PAGE EXCERPT:
====================

Present: Senators Sparkman, Lehman, Capehart, Bush, and Payne. Senator SPARKMAN. Let the committee come to order, please.

Mr. Cole, will you and your associates come around, please! When we stopped yesterday you lacked something of having finished your direct statement. You also said you would comment on the special bills or extra bills. So you can proceed and handle it in your own way this morning



Mr. COLE. Thank you, Mr. Chairman.

Subject to the committee’s approval, it would seem appropriate that perhaps I would comment on the bills introduced by the Members of the Senate now and then let the committee return to the statement of the Home Loan Bank Board.

Senator SPARKMAN. Fine. We will proceed that way.
Mr. COLE. If that is satisfactory.

Mr. Chairman and members of the committee, in addition to my testimony on the Housing Amendments of 1955 (S. 1800), your committee has requested statements on several other bills which you have under consideration. Farm housing

The first two of these bills scheduled for hearings are S. 789 and S. 1022, which relate to farm housing programs administered in the Department of Agriculture. S. 789 would continue its programs of loans and subsidies to farm housing and buildings authorized by title V of the Housing Act of 1949. The other bill, S. 1022, would continue the authority for such loans to farm owners for housing and buildings on adequate farms, and would add new provisions authorizing the Department of Agriculture to insure such loans. However, it would terminate the authority to make loans and annual contributions for housing and buildings on "potentially” adequate farms, and would terminate the authority for loans and grants to assist minor improvements to farm housing and buildings.

We are of course aware of the need for providing and improving farm homes. Inadequate or dilapidated housing exists in rural as well as urban areas. Mortgage insurance and other programs of the Housing Agency designed to assist in improving housing conditions are frequently not adaptable to the special financing problems involved in the construction or improvement of farm homes. These problems are closely related to other farm credit matters which are the principal concern of the Department of Agriculture. However, we are interested in knowing that adequate statutory authority exists for credit assistance to housing in rural areas which is comparable to that available for housing in urban areas. It is our understanding that the Farmers' Home Administration has authority and funds to meet the credit needs of persons who own and operate family-type farms and wish to construct, repair, or remodel buildings on those farms. As this program is administered in the Department of Agriculture, it is in a better position to advise you whether any additional legislation is necessary to meet credit needs for the provision or improvement of farm homes.

I will pause if the chairman desires to ask questions at any time.
Senator SPARKMAN. Are there any questions?
Senator CAPEHART. I think you had better take them up in order.

====================

Records from a data source:
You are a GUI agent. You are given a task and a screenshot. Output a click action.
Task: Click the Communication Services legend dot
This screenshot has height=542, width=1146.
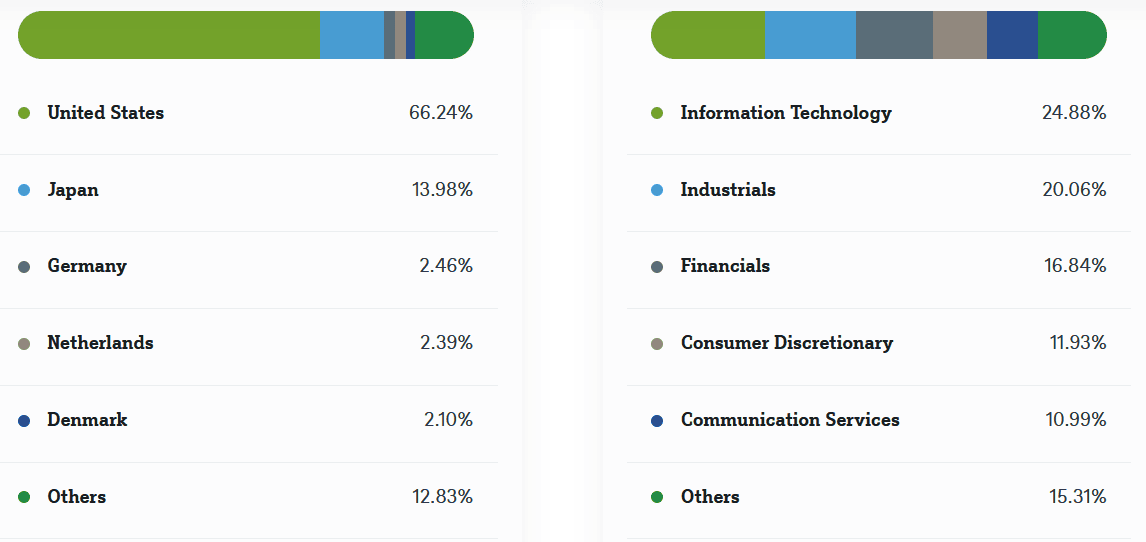657,421
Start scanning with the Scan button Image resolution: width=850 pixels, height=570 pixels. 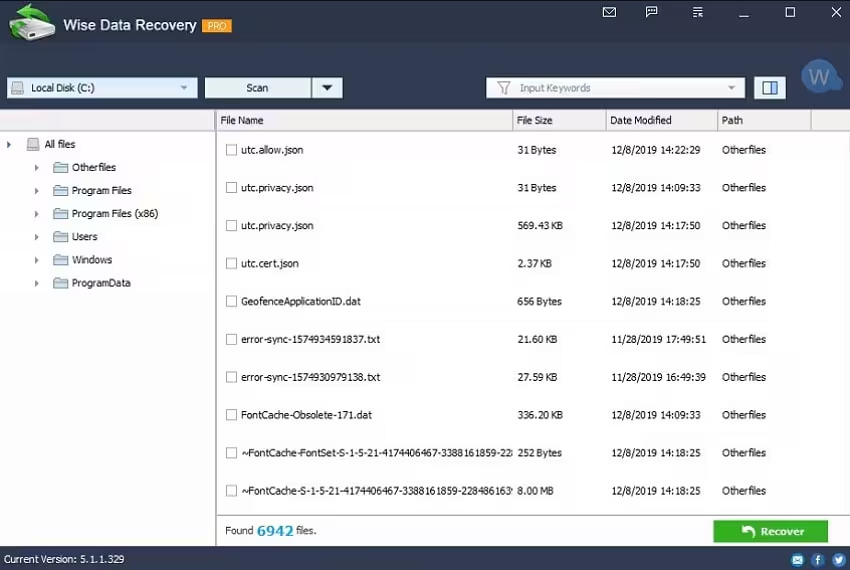257,88
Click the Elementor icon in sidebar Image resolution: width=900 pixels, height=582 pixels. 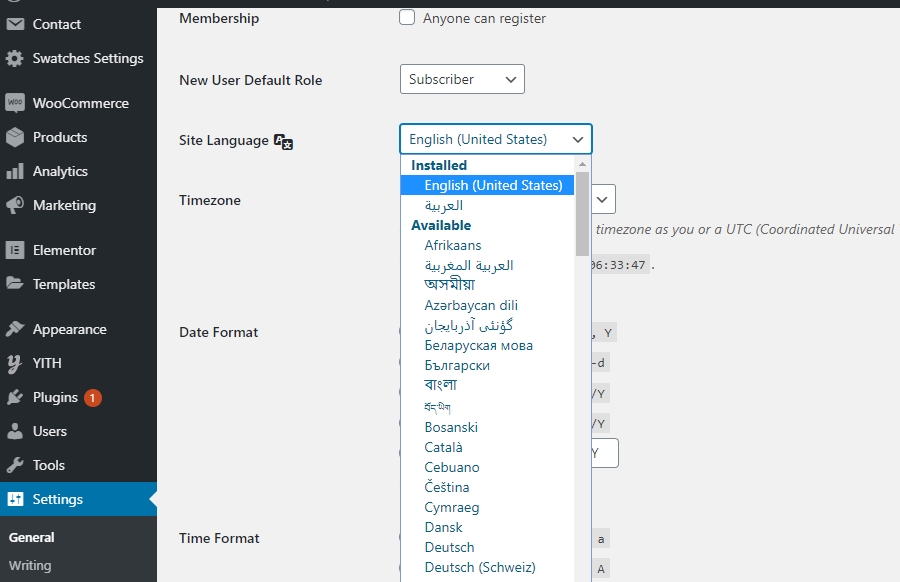[x=15, y=250]
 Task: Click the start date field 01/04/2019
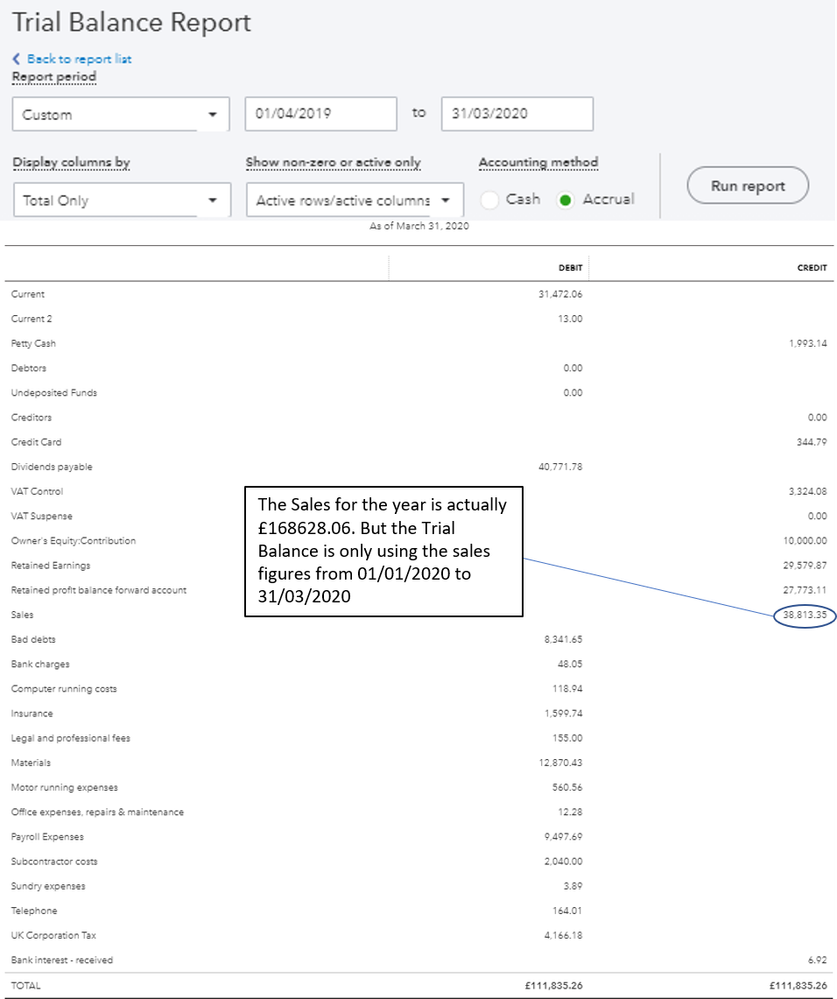click(320, 114)
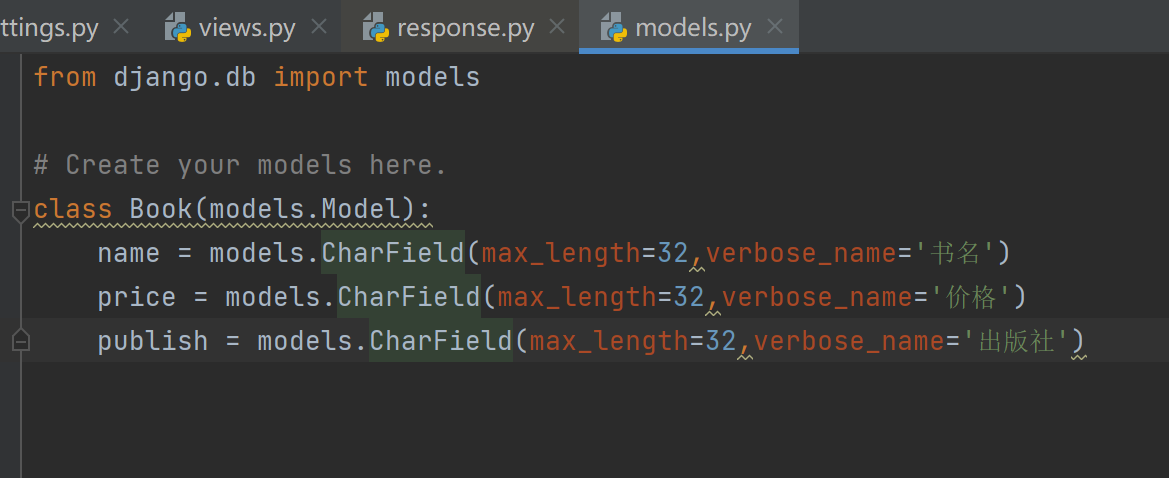1169x478 pixels.
Task: Click CharField on the publish field line
Action: pos(441,341)
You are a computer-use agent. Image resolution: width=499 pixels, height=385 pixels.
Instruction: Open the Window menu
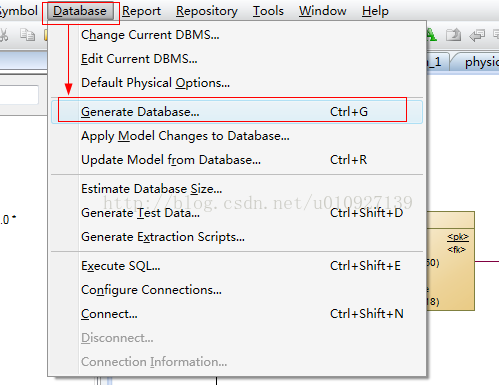[322, 11]
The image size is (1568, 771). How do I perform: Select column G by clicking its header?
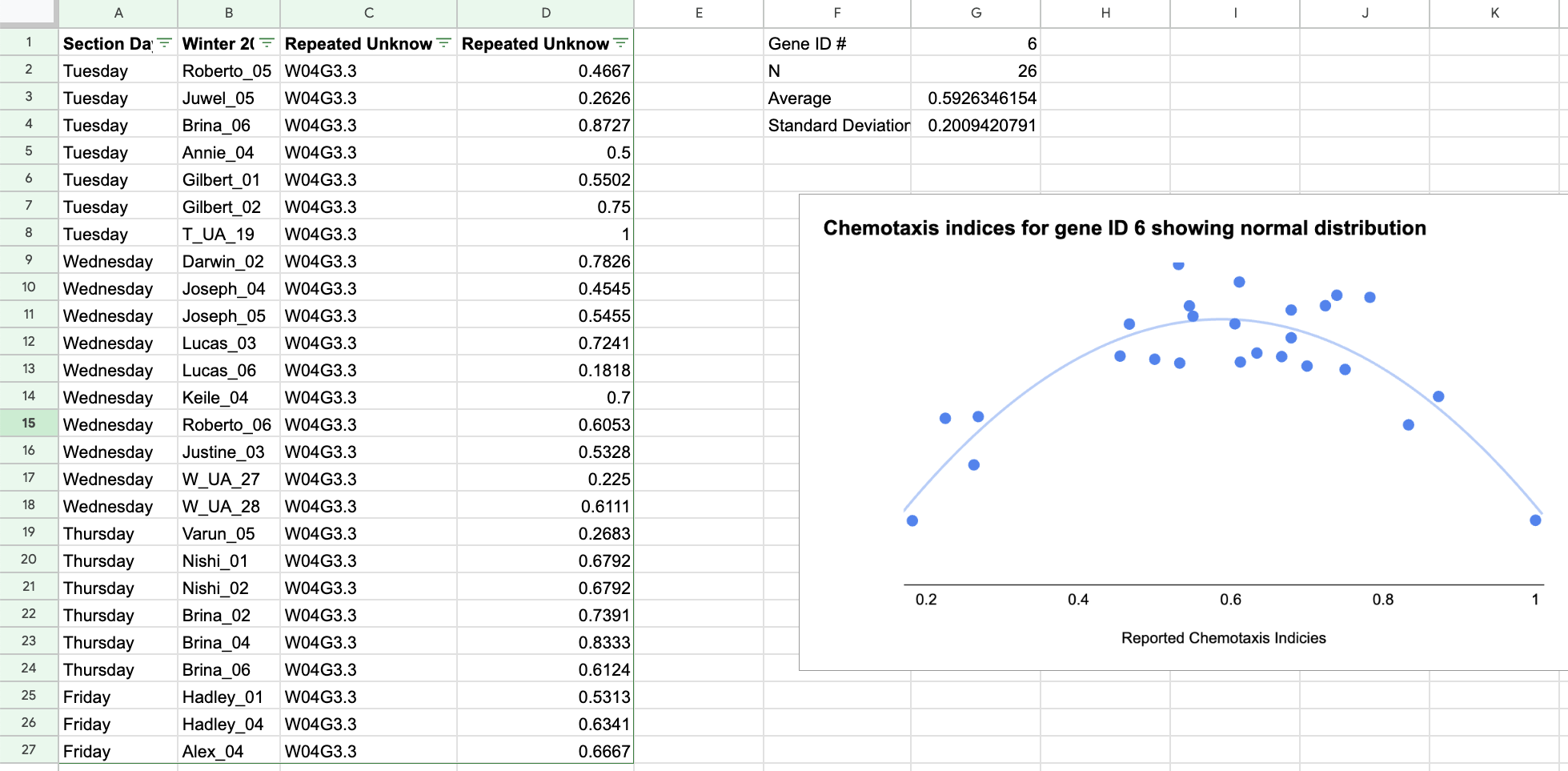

====================

TO DO:
1 > In the records, starting at the line containing "You are a computer-use" and ending at the last line of the records, rewrite those lines, requests included. Scale every coordinate in the answers by 2.4, rounding to whole numbers with halves going up, and leave the pictures out.
2 > Go on with the Senate committee hearing transcript from the point where it stops.

ANSWER SET:
1 >
You are a computer-use agent. Image resolution: width=499 pixels, height=385 pixels.
Instruction: Open the Window menu
[773, 26]
The image size is (1568, 771). How do I perform: Select column G by clicking its header?

2 >
Senator SPARKMAN. I want to say that Mr. McLeish will be here later,

Mr. COLE. I will continue then. Military housing

Another bill being considered by your committee is S. 1501, a bill for the provision of military housing, introduced by Senator Capehart and a number of other members of this committee and the Senate.

The bill would authorize the secretaries of the Army, Navy, and Air Force to enter into contracts with builders for the construction of housing for military personnel on lands owned or leased by the United States and situated on or near military installations. Contracts would be made with builders who had submitted the lowest acceptable bid for constructing the housing. The builder would finance the construction of the housing through mortgage borrowings which would be insured by the Federal Housing Administration under a new title X to be added to the National Housing Act by the bill. Immediately after construction, the housing would be acquired by the respective Secretary and be maintained and operated by the military. The Secretary would be authorized to assume the obligation to pay off the mortgage which the builder placed on the property either during construction or upon completion, and prior to transferring the housing to the Government. The housing would be assigned to the military personnel in the same manner as other public quarters are assigned. According to statements of the sponsors of the bill, the military services would use the quarters allowance to pay the mortgage.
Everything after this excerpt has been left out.